The last heavy gun, whose construction was completed by Skoda in the Austrian era, was the 21 cm mortar vz. 18. It was intended to replace the already completely outdated 24 cm mortar vz. 98 and at the same time to fill the noticeable gap between the 42 kg heavy projectile of the 15 cm howitzer and the 380 kg projectile of the 30.5 cm mortar. The final tests of this gun were carried out by the Czechoslovak Army. In the 1930s, the barrel and bearing carriage received wheels with tyres, so that the top transport speed increased from 25 to 45 km/h. The umbrellas were then in the number of 18 pieces in the armament of the Czechoslovak heavy artillery until 1939.


In the foreign, mainly French press, after the First World War, reports kept reappearing that the Škoda factories in Pilsen were supplying Germany with long-range guns intended for shelling Paris from a distance of 130 km. As this was a particularly unpleasant matter in view of the Allied alliance with France, it was also investigated by our MNO in 1921. It was found that the reports about the production in Plzeň were caused by the fact that Škodovka supplied some of the heavy barrels to the overloaded Krupp factories during the war.

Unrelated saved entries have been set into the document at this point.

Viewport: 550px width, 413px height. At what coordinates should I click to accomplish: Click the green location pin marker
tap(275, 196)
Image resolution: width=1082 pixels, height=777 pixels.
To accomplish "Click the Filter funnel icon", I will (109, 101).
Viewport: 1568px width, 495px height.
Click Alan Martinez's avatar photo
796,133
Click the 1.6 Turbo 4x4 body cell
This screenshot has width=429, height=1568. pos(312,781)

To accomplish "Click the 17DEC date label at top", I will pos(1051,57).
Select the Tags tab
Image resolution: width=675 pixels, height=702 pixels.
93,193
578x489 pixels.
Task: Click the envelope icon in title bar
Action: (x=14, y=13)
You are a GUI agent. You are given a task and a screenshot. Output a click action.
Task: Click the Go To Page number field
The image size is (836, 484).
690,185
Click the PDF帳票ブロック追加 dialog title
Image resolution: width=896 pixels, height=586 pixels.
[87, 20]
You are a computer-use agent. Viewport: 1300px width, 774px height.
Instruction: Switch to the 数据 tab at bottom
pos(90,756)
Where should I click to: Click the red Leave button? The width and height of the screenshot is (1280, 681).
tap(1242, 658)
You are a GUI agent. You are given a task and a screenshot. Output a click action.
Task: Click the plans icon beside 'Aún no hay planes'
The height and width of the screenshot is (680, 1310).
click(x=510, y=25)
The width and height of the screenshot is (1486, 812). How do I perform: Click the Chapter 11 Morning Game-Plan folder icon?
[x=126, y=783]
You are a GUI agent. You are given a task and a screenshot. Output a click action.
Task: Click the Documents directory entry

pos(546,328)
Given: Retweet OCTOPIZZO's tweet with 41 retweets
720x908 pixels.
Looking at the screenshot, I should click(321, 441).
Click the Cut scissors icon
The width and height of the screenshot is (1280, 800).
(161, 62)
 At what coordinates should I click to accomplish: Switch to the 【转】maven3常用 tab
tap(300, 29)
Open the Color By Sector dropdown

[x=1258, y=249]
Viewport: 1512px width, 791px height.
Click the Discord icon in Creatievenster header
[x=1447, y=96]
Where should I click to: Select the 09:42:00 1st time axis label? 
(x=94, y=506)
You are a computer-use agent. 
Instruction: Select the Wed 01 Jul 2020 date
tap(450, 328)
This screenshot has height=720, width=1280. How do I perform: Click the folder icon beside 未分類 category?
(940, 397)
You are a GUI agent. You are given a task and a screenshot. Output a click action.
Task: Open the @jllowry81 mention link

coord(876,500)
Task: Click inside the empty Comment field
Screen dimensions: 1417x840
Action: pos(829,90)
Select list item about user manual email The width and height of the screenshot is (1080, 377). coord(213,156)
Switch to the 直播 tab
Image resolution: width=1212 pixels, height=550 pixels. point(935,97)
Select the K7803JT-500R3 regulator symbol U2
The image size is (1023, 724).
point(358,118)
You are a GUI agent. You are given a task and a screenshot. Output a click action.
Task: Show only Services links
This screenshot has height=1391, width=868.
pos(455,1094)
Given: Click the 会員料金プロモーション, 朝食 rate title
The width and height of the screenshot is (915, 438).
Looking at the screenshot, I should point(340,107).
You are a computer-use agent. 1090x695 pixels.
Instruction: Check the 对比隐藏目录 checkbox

In 1918, Austria ordered two long-range guns of a similar type to the "Paris" in Plzeň. The Škoda Works was to build them by adapting 12 finished 35 cm d/45 gun barrels and then fitting them with a new extended barrel of 21 cm calibre and d/100 length. The projectiles were to have pre-drawn grooves for the barrel guides, but otherwise the construction of the ammunition was not resolved. Only the barrel was finished by the coup.
The fate of most of the heavy guns we have mentioned was already closed by the coup of 1918; however, the progressive ideas applied in their construction, transport or preparation for firing became a guideline for Škoda's Plzeň works in the development of guns of the largest calibre in the following decades.
URL : https://www.valka.cz/Tezka-dela-z-plzenske-Skodovky-t11832#38435 Version : 0
I give a synoptic table of the artillery, of which we are the majority in r. 1918 taken over and rozmnožené in r. 1939 turn handed over the Ádovi:.
>> Těžká děla z plzeňské Škodovky -


URL : https://www.valka.cz/Tezka-dela-z-plzenske-Skodovky-t11832#40093 Version : 0
Too přispěji
This is ( at least I think ) the damage pattern of the 16 - caliber 240mm.